■ **What needs to be done**:
Reproduce the tail of the data exactly. It starts at the line containing "Task: Tap the down-arrow" and runs to the last line.

■ **Material to process**:
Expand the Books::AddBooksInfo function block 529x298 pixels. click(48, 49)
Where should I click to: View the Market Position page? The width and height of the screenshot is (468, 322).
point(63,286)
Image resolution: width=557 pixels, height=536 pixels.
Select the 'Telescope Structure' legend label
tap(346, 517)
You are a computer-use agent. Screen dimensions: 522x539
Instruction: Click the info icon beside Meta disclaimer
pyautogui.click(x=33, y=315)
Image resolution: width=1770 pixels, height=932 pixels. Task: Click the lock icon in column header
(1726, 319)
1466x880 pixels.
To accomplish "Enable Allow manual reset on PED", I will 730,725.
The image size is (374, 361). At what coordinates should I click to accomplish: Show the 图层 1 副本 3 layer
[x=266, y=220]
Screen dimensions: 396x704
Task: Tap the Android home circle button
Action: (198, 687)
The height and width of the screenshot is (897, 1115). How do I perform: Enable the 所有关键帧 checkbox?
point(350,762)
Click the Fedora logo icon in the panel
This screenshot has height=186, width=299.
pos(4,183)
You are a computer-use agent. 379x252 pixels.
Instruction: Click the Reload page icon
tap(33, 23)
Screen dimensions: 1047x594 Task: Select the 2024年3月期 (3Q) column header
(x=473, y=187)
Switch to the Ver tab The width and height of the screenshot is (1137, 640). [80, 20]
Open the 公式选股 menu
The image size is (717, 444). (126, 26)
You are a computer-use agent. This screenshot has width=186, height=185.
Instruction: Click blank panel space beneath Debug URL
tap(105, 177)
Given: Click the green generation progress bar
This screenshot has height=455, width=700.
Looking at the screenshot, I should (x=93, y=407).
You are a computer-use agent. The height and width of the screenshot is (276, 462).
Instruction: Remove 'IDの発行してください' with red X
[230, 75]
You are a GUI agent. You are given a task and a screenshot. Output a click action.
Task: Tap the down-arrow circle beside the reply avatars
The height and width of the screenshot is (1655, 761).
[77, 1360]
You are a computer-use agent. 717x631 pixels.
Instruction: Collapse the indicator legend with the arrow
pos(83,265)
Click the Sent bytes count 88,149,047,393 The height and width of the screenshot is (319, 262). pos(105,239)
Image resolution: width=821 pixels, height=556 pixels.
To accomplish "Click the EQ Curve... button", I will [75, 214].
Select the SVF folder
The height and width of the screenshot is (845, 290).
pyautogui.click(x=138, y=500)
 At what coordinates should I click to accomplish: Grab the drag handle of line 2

■ **Solved exercise**:
Task: Tap the down-arrow circle beside the reply avatars
The height and width of the screenshot is (1655, 761).
[77, 1360]
You are a computer-use agent. 717x631 pixels.
Instruction: Collapse the indicator legend with the arrow
pos(83,265)
Click the Sent bytes count 88,149,047,393 The height and width of the screenshot is (319, 262). pos(105,239)
Image resolution: width=821 pixels, height=556 pixels.
To accomplish "Click the EQ Curve... button", I will [75, 214].
Select the SVF folder
The height and width of the screenshot is (845, 290).
pyautogui.click(x=138, y=500)
 At what coordinates should I click to accomplish: Grab the drag handle of line 2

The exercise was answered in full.